Die von den Forschern entdeckten Schwachstellen öffnen somit die reale Gefahr der wurmähnlichen Verbreitung eines solchen Exploits. Denn hat ein Spieler den bösartigen Mod heruntergeladen und der Schadcode wurde ausgeführt, könnte der Code neue Mods generieren und unter dem Steam-Konto des Opfers veröffentlichen. So ließe sich theoretisch in kurzer Zeit der Steam Marketplace mit einer großen Zahl von Malware überfluten. Das installieren eines Mods per Klick in Steam oder dem Launcher eines Spiels reicht aus, da die Komponente anschließend automatisch geladen wird – und dafür muss sie deserialisiert werden.
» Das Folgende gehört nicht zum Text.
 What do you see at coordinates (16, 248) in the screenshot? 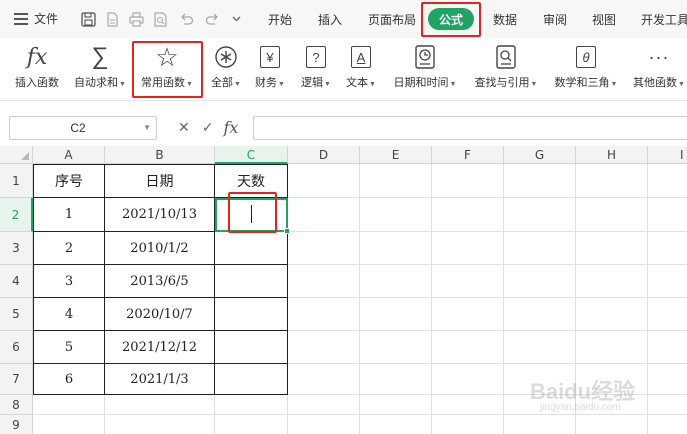
I see `row-header-3: 3` at bounding box center [16, 248].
Ein simpler gestrickter Angriff würde so funktionieren, dass man versucht, dem Opfer einen präparierten Spielstand unterzuschieben. Da viele Modding-Seiten das Teilen von Spielständen erlauben – etwa um sich besonders viel Gold in einem RPG zu er-cheaten oder um einen besonders harten Boss Fight zu umgehen – ist auch diese Angriffstaktik gar nicht so weit hergeholt. Auch wenn sie sich nicht zur wurmartigen Verbreitung eignet.
Was Spieleentwickler tun können

Die im Blog-Artikel der Modzero-Forscher genannten Spiele sind bereits gegen die beschriebenen Angriffe abgesichert worden. Ähnliche Sicherheitslücken werden aber trotzdem nach wie vor in vielen anderen Spielen stecken – und nicht nur bei Spielen, die auf der Steam-Plattform vertrieben werden. Generell ist jedes in .Net geschriebene Spiel für das von den Forschern beschriebene Problem anfällig.

Das Grundproblem liegt in der BinaryFormatter-Funktion in .Net und den vielen bekannten Unsicherheiten, die dort seit langem schlummern. Die Modzero-Forscher empfehlen Spieleentwicklern, eine sogenannte Binder-Klasse zu verwenden, mit der sich die Arbeitsweise von BinaryFormatter einschränken lässt. Auf diese Weise können Entwickler eine Whitelist für Datentypen erstellen, die sie erwarten und von denen keine Gefahr ausgeht. Unbekannte, eventuell gefährliche Daten werden so gar nicht erst geladen. Die Forscher stellen Beispiel-Quellcode für einen solchen Binder bereit, der alle von ihnen gefundenen Schwachstellen im Keim erstickt.